### Data shown
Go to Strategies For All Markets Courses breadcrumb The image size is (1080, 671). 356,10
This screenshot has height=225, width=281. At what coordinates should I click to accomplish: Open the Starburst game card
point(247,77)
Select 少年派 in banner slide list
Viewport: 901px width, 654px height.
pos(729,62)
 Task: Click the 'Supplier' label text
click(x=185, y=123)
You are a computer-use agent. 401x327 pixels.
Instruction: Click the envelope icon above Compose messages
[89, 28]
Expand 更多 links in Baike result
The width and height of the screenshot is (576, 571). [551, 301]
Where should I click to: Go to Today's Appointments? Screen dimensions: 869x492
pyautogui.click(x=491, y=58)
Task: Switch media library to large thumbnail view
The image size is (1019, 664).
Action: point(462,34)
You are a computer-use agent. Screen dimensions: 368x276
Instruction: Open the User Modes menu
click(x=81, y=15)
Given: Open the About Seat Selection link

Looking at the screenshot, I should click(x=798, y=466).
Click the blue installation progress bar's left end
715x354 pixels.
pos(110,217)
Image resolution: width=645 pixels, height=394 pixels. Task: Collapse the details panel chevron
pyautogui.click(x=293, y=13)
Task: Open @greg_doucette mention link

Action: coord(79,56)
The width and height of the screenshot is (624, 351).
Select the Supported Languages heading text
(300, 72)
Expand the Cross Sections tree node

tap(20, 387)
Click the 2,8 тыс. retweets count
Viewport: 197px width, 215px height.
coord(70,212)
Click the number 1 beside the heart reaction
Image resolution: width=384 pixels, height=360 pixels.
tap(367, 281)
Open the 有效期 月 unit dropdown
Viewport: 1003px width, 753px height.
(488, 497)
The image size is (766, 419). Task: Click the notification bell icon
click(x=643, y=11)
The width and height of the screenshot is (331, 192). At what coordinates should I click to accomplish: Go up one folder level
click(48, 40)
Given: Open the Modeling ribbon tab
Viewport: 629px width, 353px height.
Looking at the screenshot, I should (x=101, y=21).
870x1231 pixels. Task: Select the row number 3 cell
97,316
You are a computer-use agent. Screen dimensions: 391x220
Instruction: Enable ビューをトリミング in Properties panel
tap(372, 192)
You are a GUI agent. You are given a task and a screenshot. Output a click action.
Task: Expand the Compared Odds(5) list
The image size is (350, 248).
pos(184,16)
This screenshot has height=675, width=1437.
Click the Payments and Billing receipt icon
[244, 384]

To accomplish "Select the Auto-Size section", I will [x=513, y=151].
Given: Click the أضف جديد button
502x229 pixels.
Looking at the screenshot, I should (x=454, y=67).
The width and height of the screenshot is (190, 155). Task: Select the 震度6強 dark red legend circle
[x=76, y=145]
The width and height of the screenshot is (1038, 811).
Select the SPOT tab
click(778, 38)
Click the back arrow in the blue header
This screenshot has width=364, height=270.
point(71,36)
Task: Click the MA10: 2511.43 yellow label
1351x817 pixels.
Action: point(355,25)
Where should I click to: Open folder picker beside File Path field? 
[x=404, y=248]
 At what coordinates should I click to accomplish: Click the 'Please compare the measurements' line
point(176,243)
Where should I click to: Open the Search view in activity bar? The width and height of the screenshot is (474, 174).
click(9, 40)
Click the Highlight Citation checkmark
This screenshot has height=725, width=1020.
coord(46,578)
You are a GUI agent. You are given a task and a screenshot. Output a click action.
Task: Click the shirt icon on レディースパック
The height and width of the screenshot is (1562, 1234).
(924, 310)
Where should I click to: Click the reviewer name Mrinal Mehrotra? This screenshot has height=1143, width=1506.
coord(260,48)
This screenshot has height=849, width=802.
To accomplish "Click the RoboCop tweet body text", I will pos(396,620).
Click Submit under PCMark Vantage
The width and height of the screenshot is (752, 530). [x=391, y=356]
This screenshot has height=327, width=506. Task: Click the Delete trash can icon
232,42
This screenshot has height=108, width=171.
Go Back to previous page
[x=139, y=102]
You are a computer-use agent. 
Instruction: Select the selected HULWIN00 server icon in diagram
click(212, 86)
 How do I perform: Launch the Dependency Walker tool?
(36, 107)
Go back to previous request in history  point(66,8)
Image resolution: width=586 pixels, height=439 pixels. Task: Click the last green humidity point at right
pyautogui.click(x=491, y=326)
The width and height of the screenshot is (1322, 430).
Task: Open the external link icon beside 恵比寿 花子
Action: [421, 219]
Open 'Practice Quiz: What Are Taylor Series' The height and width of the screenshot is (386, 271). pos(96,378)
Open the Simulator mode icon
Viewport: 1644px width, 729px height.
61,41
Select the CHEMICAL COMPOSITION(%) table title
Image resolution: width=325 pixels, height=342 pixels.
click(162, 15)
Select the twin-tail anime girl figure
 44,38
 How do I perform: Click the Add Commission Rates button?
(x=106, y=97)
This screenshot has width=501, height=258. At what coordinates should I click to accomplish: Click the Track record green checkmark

### Directions
Lay out the rows above, from the line with "Select the CHEMICAL" through the final line of the rows, as a JSON list of strings with one string per line and no blank lines.

### Answer
[
  "Select the CHEMICAL COMPOSITION(%) table title",
  "Image resolution: width=325 pixels, height=342 pixels.",
  "click(162, 15)",
  "Select the twin-tail anime girl figure",
  " 44,38",
  " How do I perform: Click the Add Commission Rates button?",
  "(x=106, y=97)",
  "This screenshot has width=501, height=258. At what coordinates should I click to accomplish: Click the Track record green checkmark"
]